EXERCISE REQUIREMENTS:
Beginning with the line in which "Click the 작업계획과 허가를 한 번에 subtitle" appears, transcribe each line word for word until the records end. Do not include pictures.

MATERIAL PROVIDED:

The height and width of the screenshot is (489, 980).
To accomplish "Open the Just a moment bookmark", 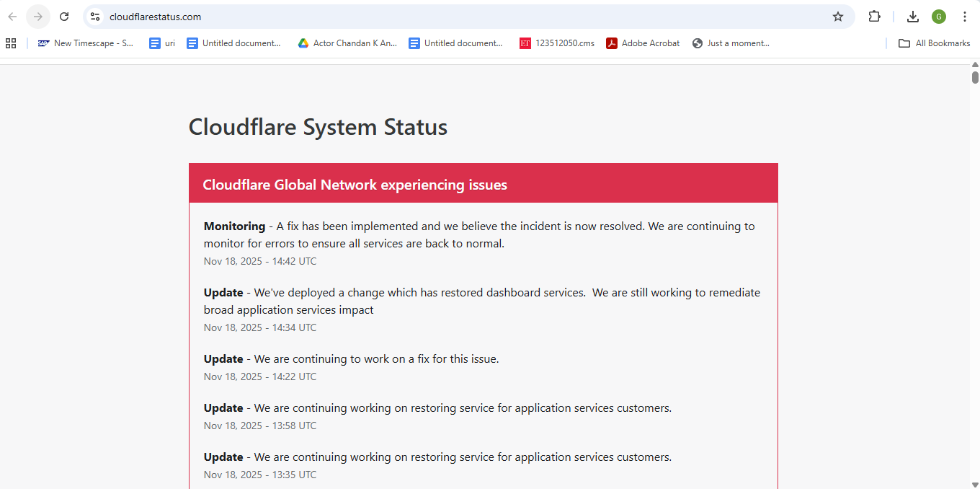I will point(730,43).
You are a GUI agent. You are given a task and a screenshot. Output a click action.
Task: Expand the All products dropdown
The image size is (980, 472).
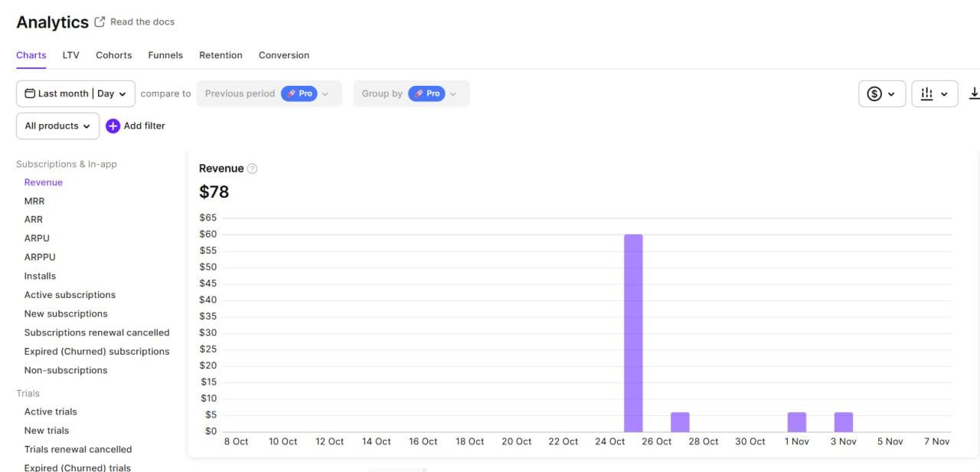click(x=57, y=126)
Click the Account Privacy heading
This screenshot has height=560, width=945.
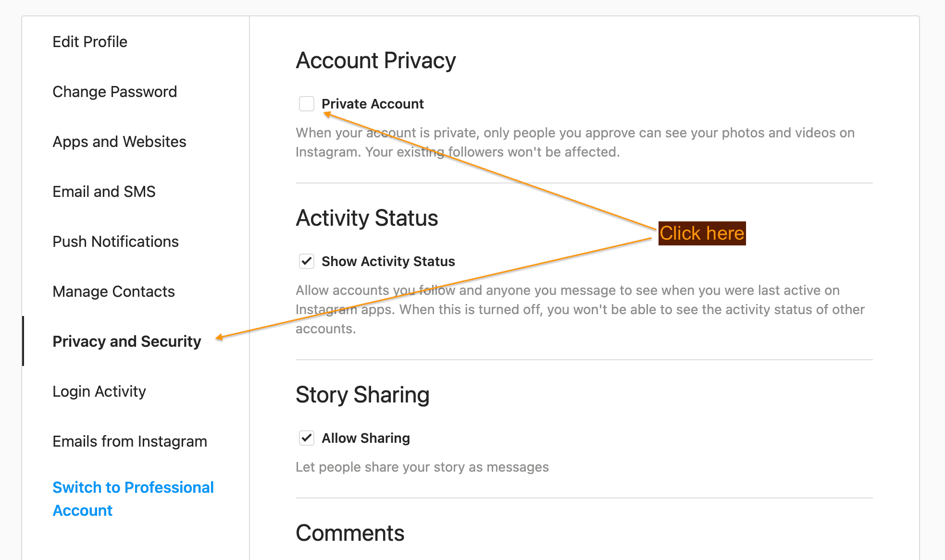(376, 61)
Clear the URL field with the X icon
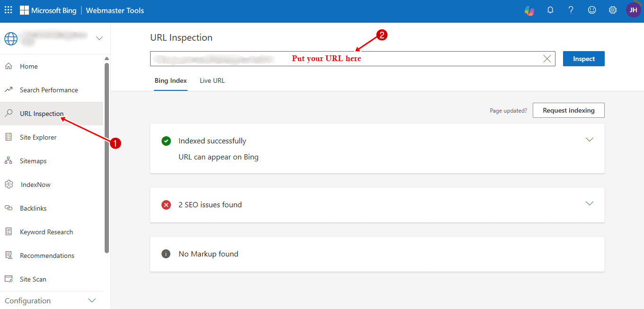The height and width of the screenshot is (309, 644). coord(547,59)
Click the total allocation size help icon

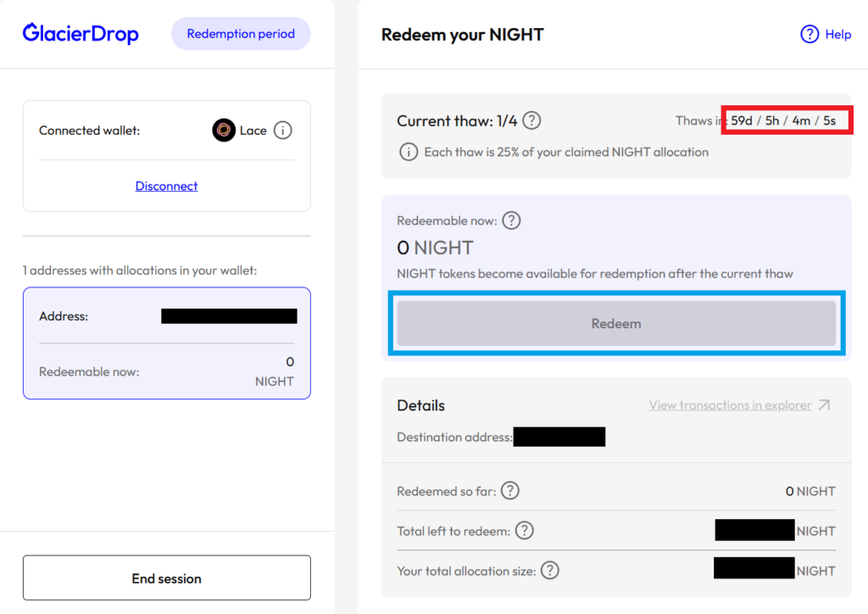[x=550, y=571]
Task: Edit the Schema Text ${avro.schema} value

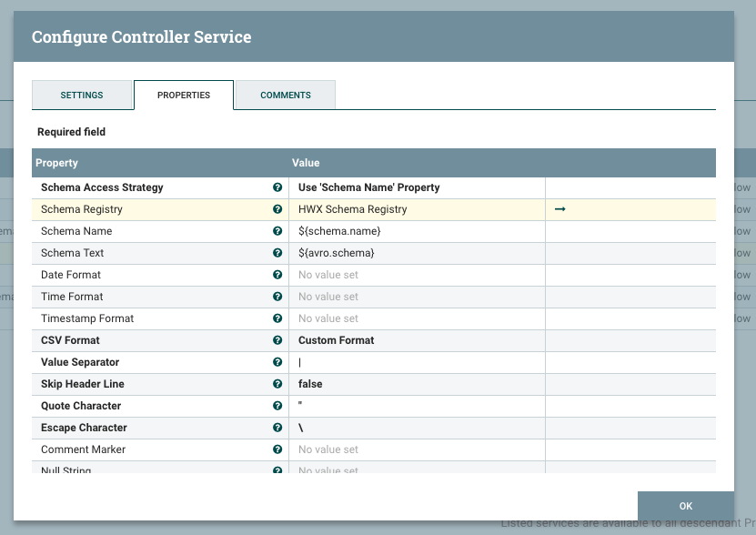Action: click(416, 253)
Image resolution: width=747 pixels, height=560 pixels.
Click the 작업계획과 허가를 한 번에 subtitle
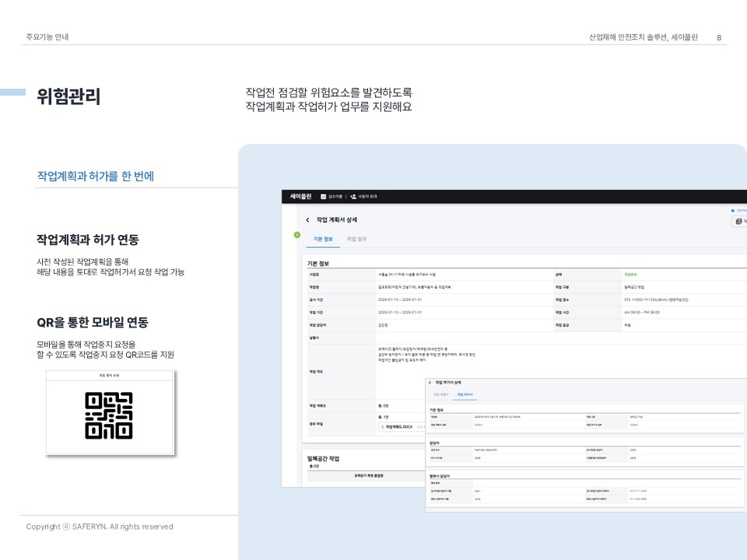(x=95, y=176)
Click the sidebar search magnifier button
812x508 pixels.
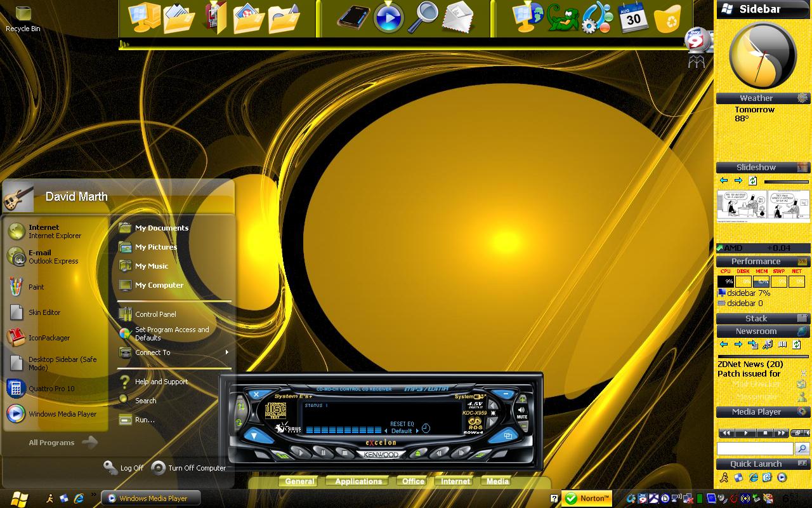pos(802,449)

SOLUTION FOR THIS TASK:
Click the 작업계획과 허가를 한 번에 subtitle
(x=95, y=176)
Click the sidebar search magnifier button
812x508 pixels.
pos(802,449)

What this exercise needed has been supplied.